Media outlets are also belatedly taking a firm stand against the suppression of truth. On November 28, the New York Times — along with its British, French, Spanish, and German partners who published WikiLeaks revelations — published a joint open letter on the danger of the Assange prosecution: “Holding governments accountable is part of the core mission of a free press in a democracy.” The publications also declared: “Obtaining and disclosing sensitive information when necessary in the public interest is a core part of the daily work of journalists. If that work is criminalised, our public discourse and our democracies are made significantly weaker.” (The Washington Post, which used many of Assange’s leaks in its articles, did not associate itself with the open letter.)

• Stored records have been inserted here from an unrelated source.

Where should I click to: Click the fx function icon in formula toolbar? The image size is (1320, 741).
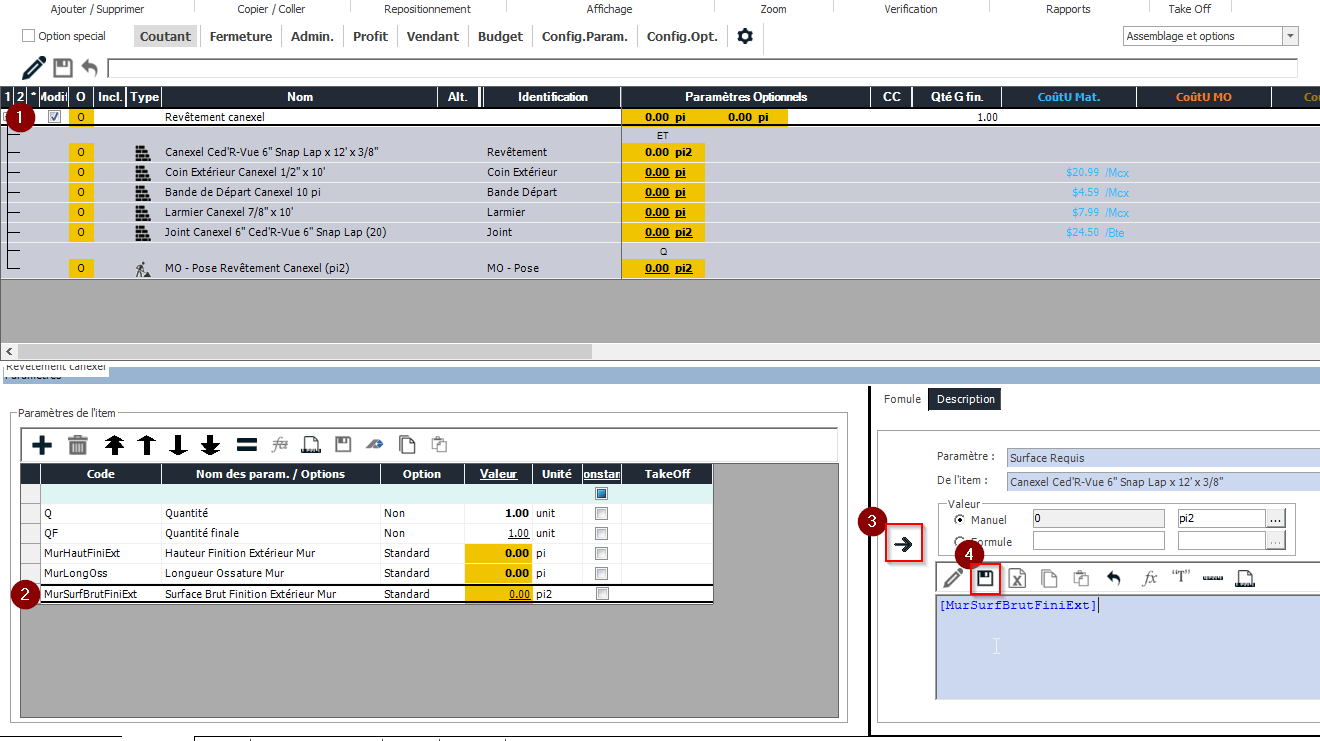pos(1150,578)
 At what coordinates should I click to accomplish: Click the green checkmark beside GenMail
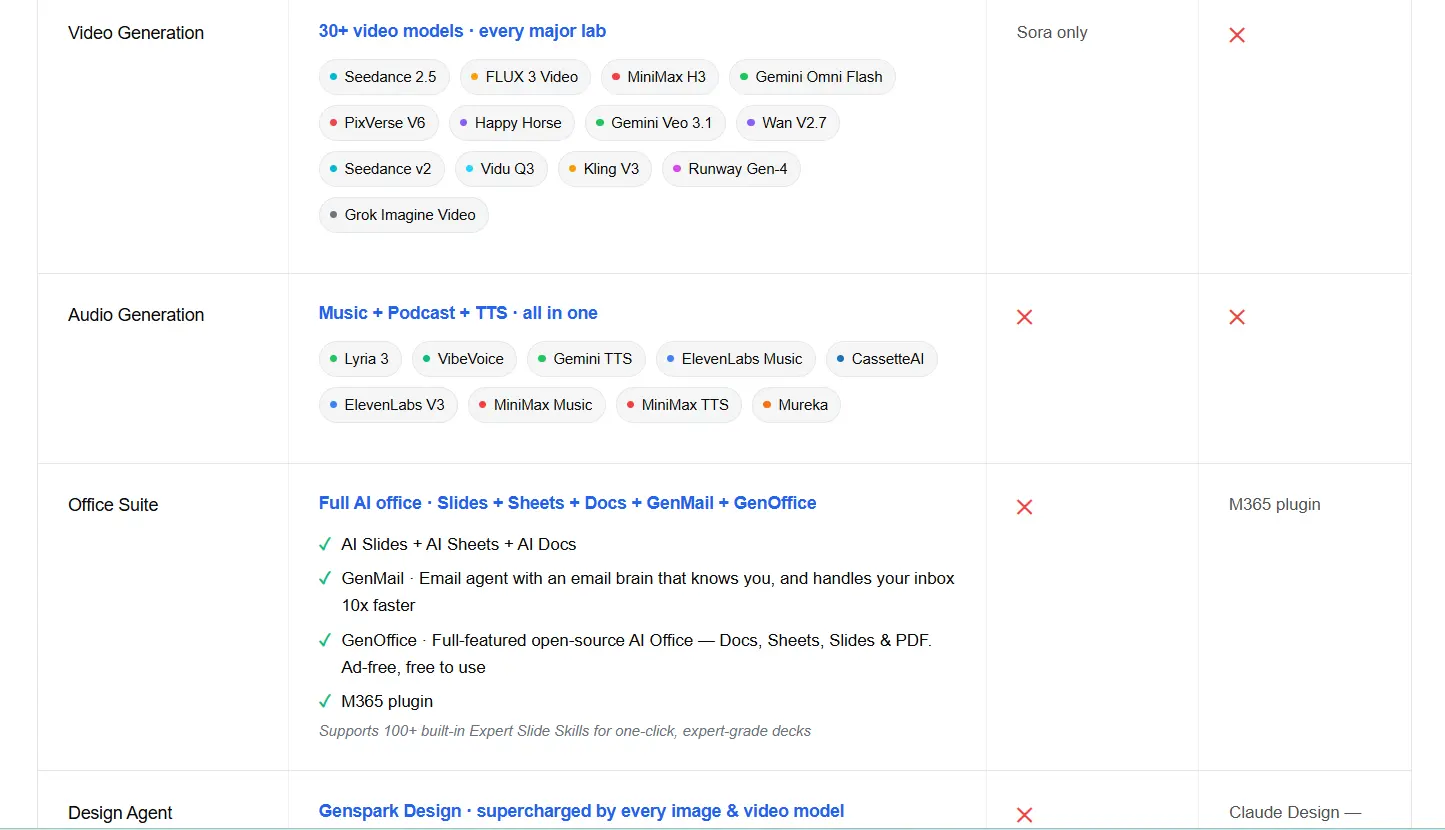pyautogui.click(x=325, y=578)
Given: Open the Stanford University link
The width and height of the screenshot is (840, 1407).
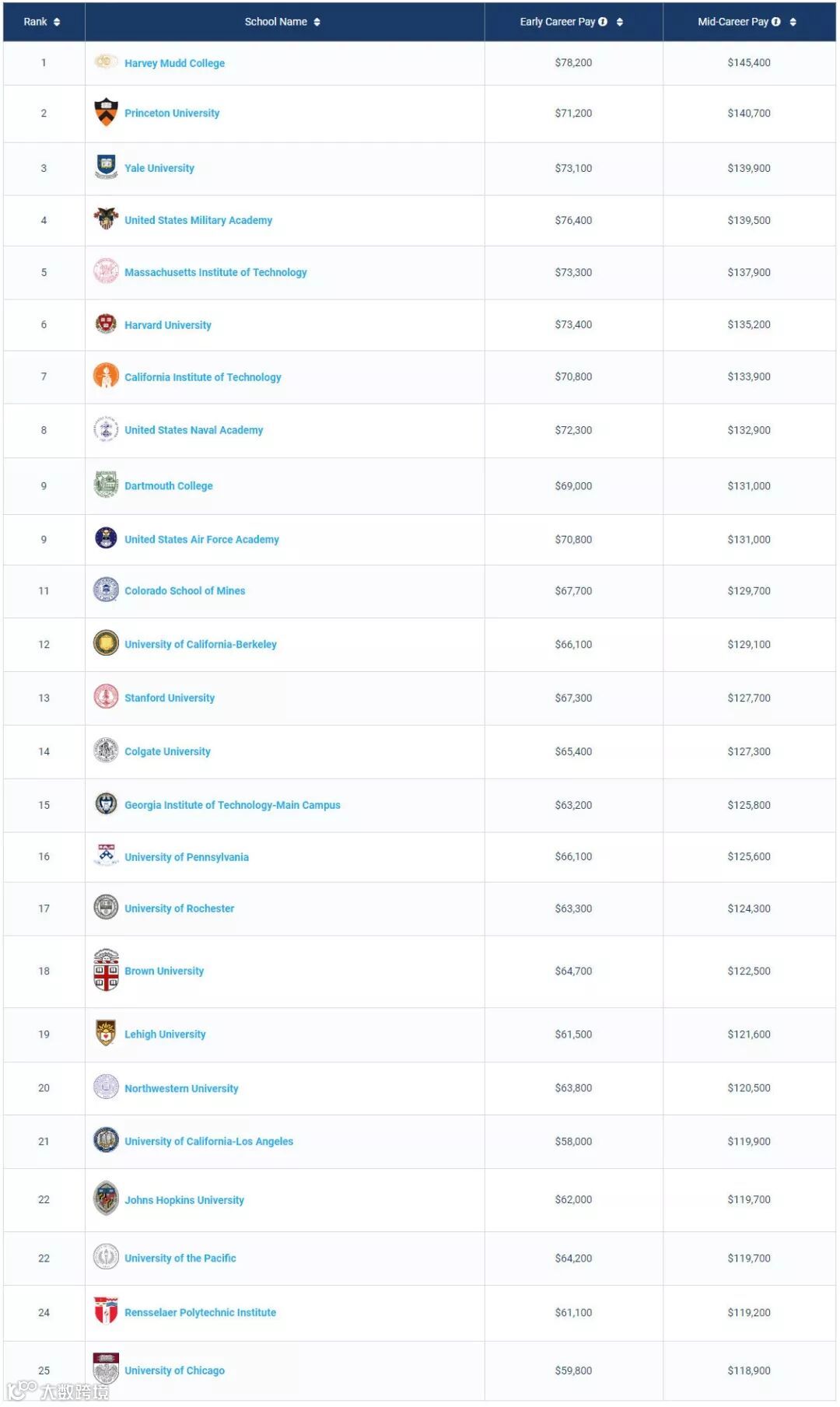Looking at the screenshot, I should [x=170, y=698].
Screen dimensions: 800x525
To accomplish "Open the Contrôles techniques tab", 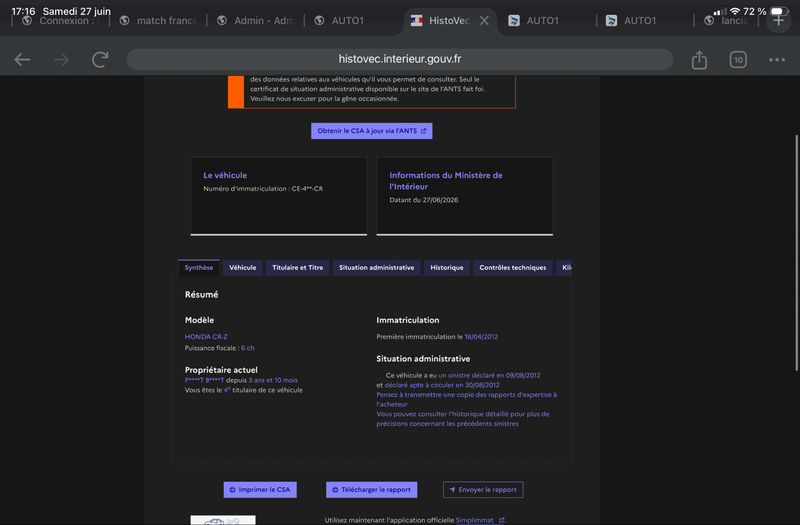I will coord(512,267).
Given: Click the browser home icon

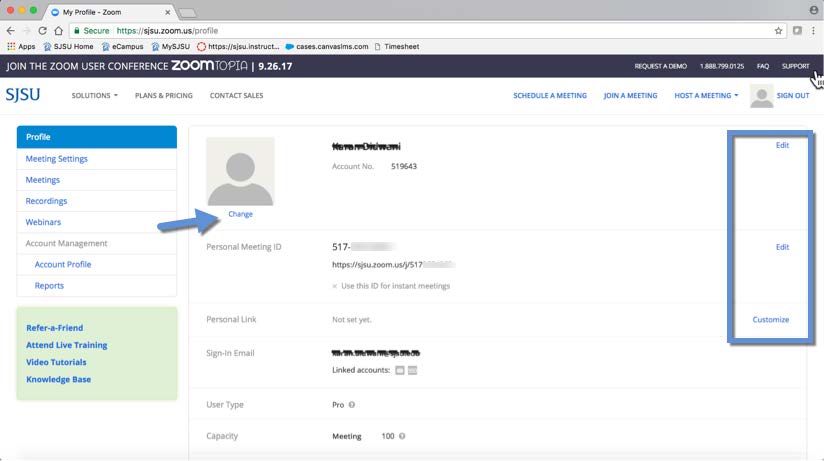Looking at the screenshot, I should tap(59, 31).
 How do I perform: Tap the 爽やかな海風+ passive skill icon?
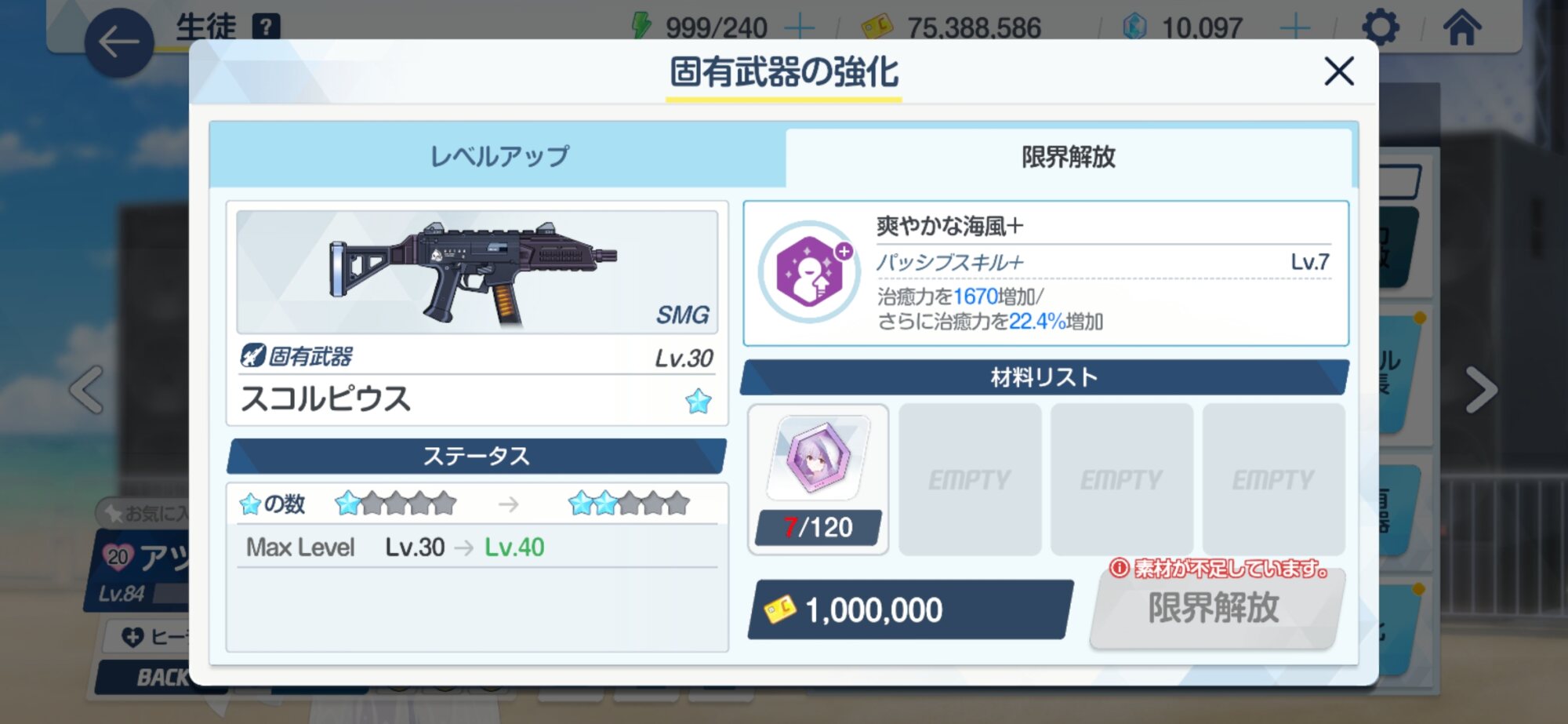click(x=809, y=272)
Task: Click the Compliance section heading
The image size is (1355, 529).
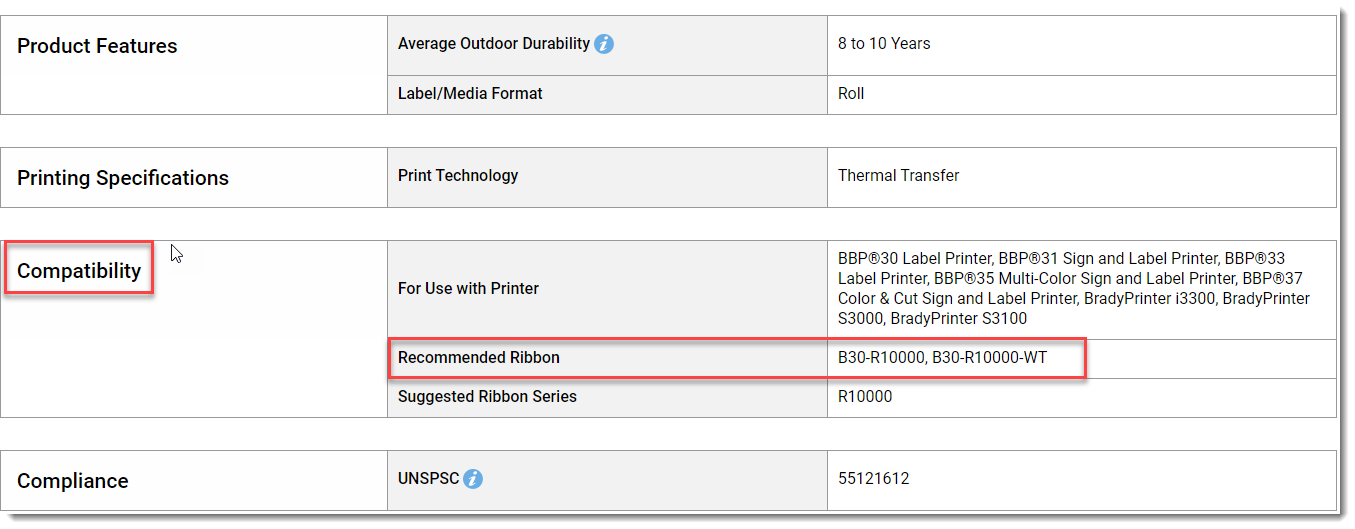Action: [73, 481]
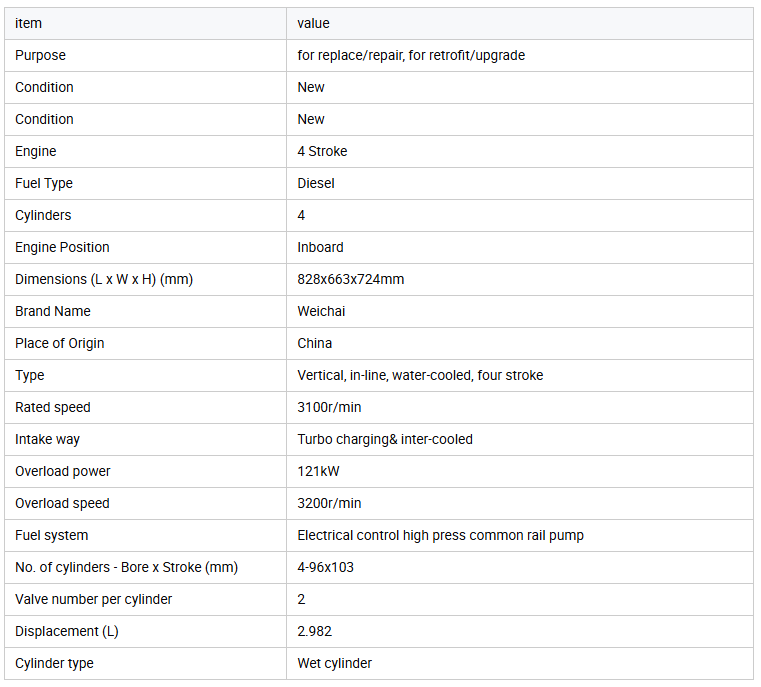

Dropping the charges against Assange is the best way for the Biden administration to prove it is serious about ending excessive secrecy. Assange declared years ago, “If wars can be started by lies, they can be stopped by truth.” Organizations like WikiLeaks are among the best hopes for rescuing democracy from Leviathan.
Pervasive secrecy helps explain the collapse of trust in Washington. Americans today are more likely to believe in witches, ghosts, and astrology than to trust the federal government. There’s an old saying: If exposing a crime is a crime, then you’re being ruled by criminals. Attorney General Ramsey Clark warned in 1967, “Nothing so diminishes democracy as secrecy.” At this point, America is an Impunity Democracy in which government officials pay no price for their abuses. Adding Assange’s scalp to the Justice Department’s trophy wall will do nothing to end the mistrust of the political ruling class that has dragged America into so many debacles.